The changing face of dietary therapy for epilepsy

Ketogenic diet is an established and effective non-pharmacologic treatment for drug-resistant epilepsy. Ketogenic diet represents the treatment of choice for GLUT-1 deficiency syndrome and pyruvate dehydrogenase complex deficiency. Infantile spasms, Dravet syndrome and myoclonic-astatic epilepsy are epilepsy syndromes for which ketogenic diet should be considered early in the therapeutic pathway. Recently, clinical indications for ketogenic diet have been increasing, as there is emerging evidence regarding safety and effectiveness.
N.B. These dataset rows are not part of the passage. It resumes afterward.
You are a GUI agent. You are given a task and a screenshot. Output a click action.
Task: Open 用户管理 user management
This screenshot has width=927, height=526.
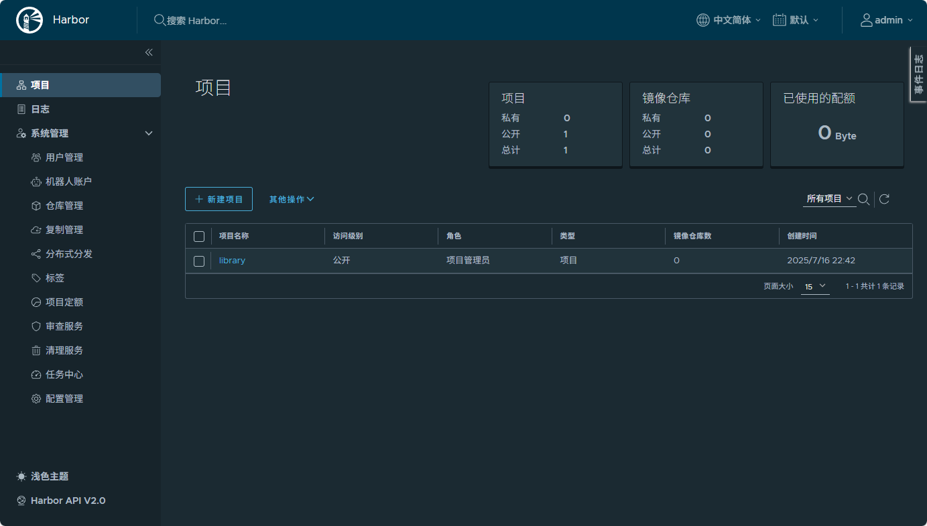(x=64, y=157)
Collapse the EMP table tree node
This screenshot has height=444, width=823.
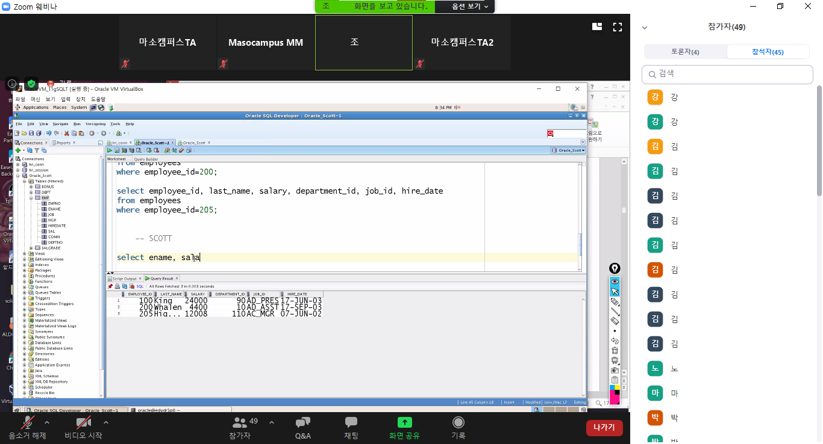(x=31, y=198)
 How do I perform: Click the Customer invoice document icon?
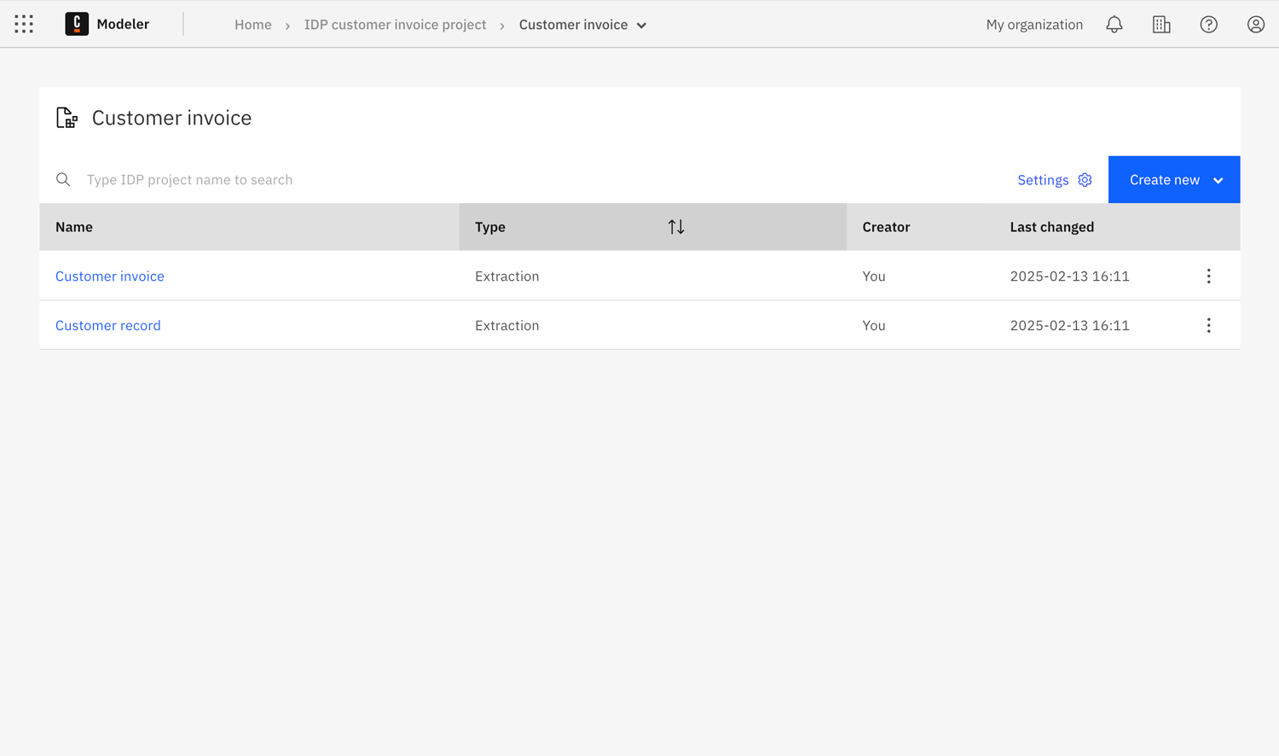click(x=67, y=117)
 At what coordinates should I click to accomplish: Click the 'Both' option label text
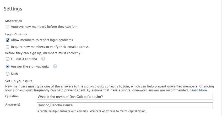click(14, 74)
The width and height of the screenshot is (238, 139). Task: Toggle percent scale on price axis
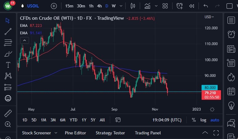coord(194,120)
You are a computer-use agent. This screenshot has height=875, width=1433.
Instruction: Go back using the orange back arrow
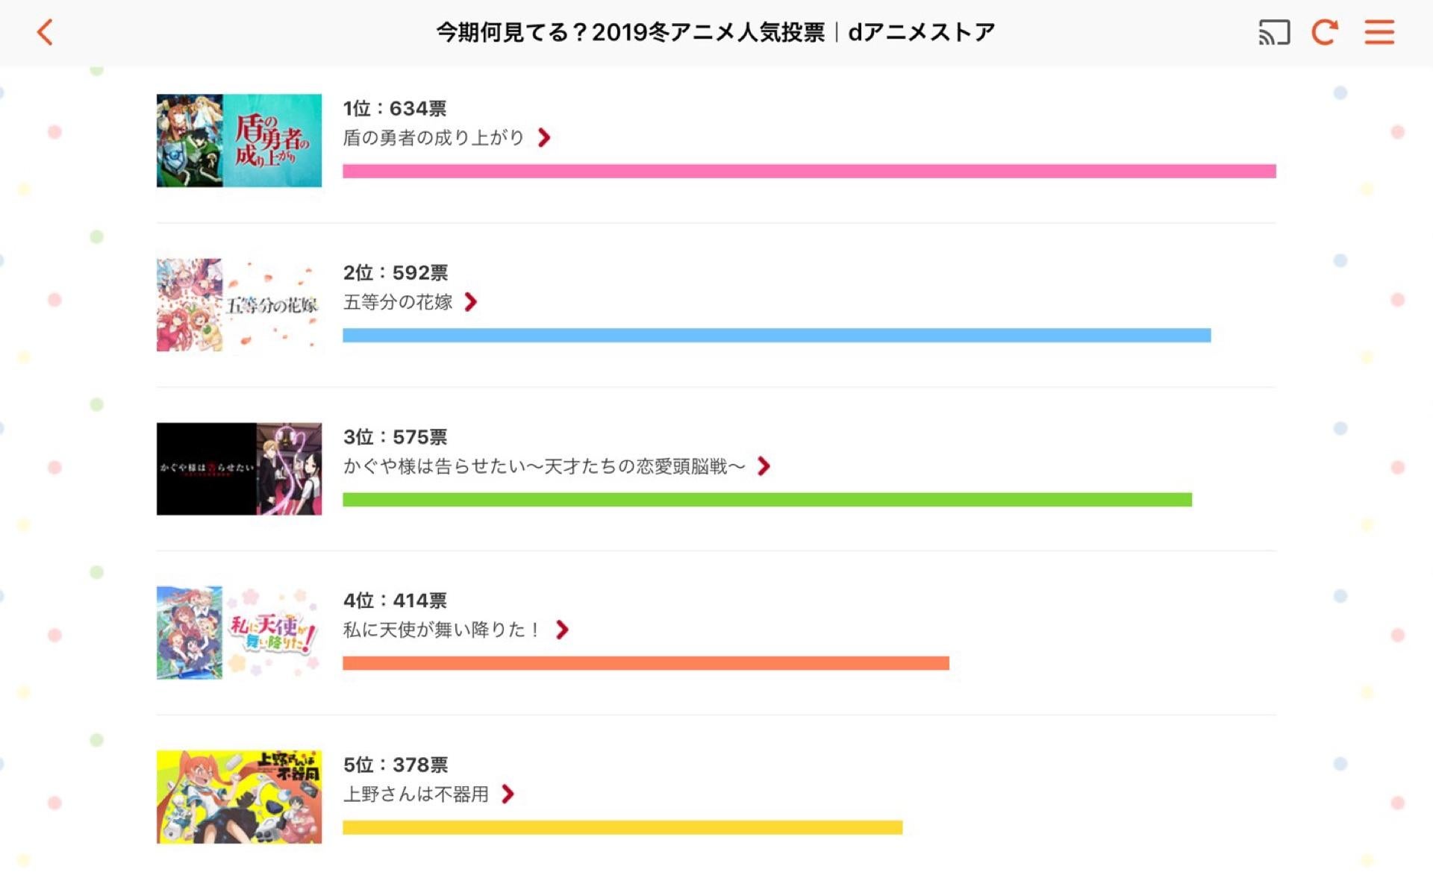(45, 32)
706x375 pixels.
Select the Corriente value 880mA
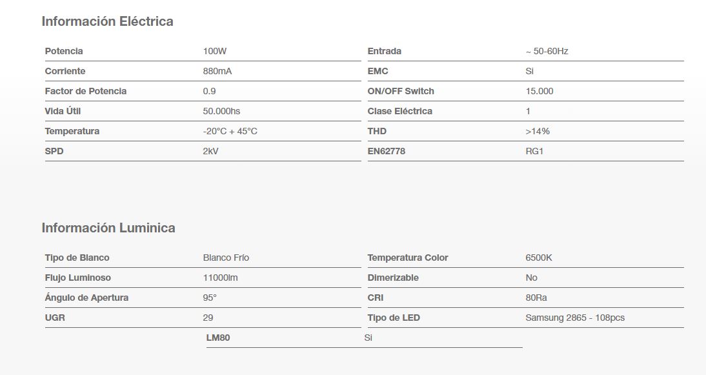[x=217, y=71]
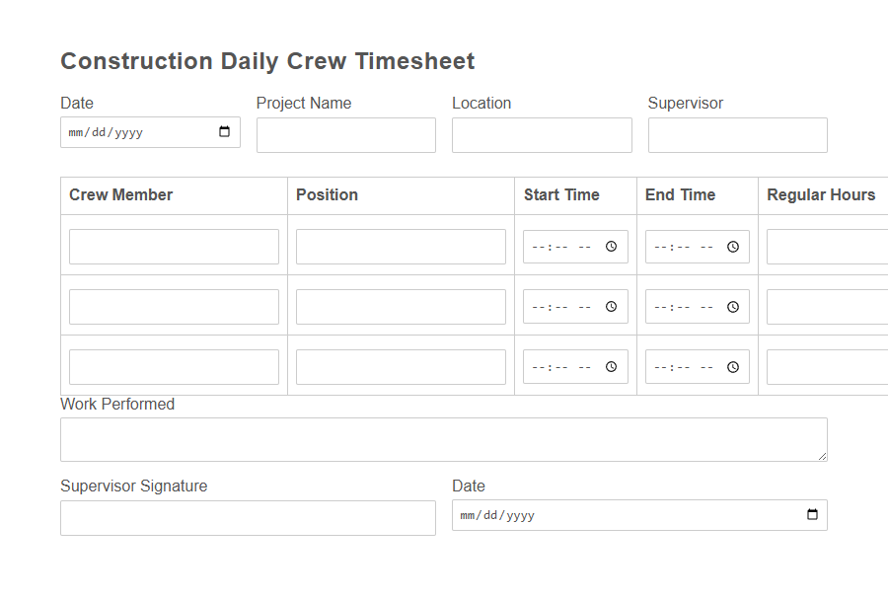
Task: Focus the first Crew Member input box
Action: tap(174, 246)
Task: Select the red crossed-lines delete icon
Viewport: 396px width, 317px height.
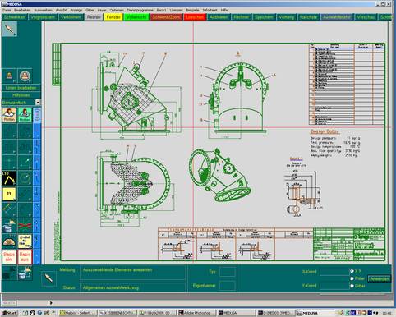Action: 25,225
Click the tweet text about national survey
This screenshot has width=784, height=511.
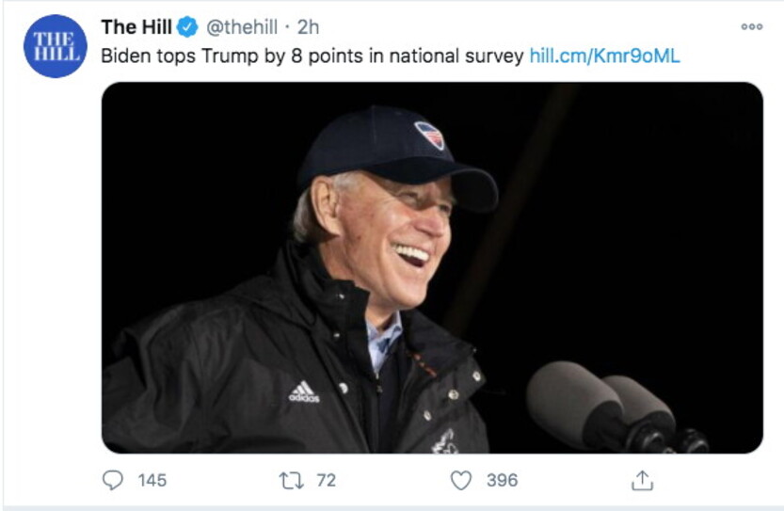pyautogui.click(x=312, y=56)
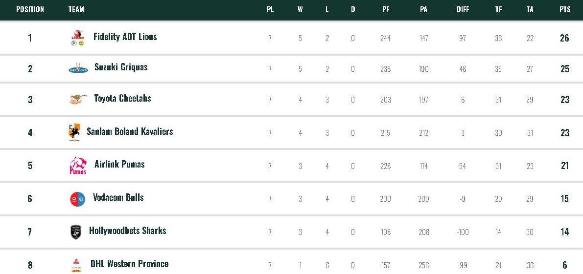Open the Fidelity ADT Lions team link
Screen dimensions: 583x274
(125, 37)
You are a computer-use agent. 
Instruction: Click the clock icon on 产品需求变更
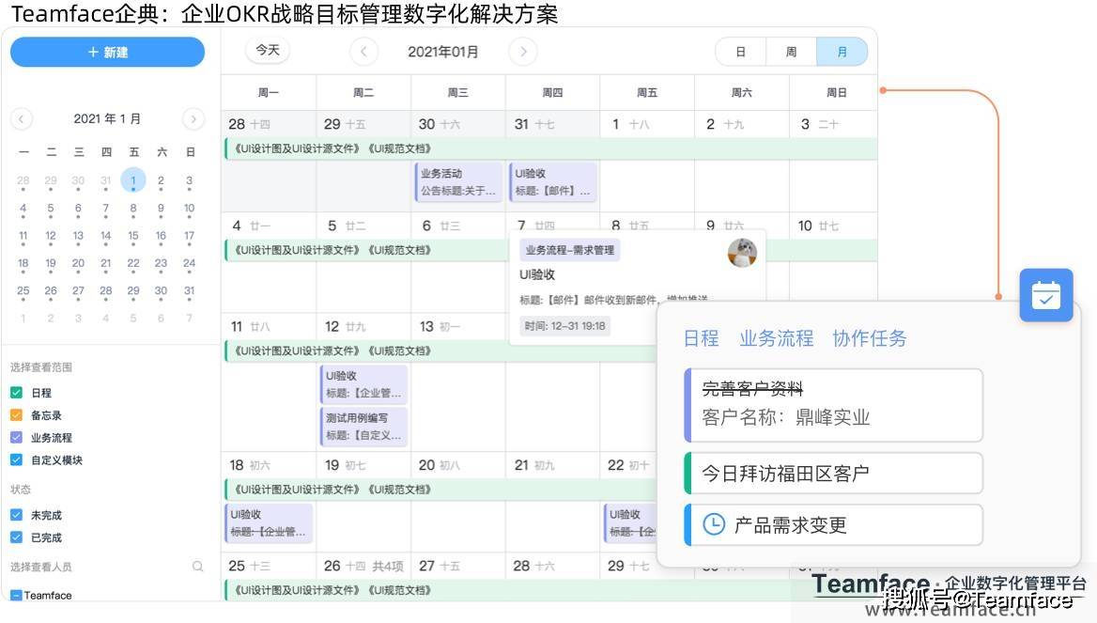coord(714,524)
Specifically, ketogenic diet response has been investigated in refractory status epilepticus and encephalopathy with status epilepticus during sleep. New targets in neuropharmacology, such as mitochondrial permeability transition, are being studied and might lead to using it effectively in other neurological diseases. But, inefficient connectivity and impaired ketogenic diet proposal limit ideal availability of this therapeutic option. Ketogenic diet in Italy is not yet considered as standard of care, not even as a therapeutic option for many child neurologists and epileptologists. Conclusions: The aim of this review is to revisit ketogenic diet effectiveness and safety in order to highlight its importance in drug-resistant epilepsy and other neurological disorders.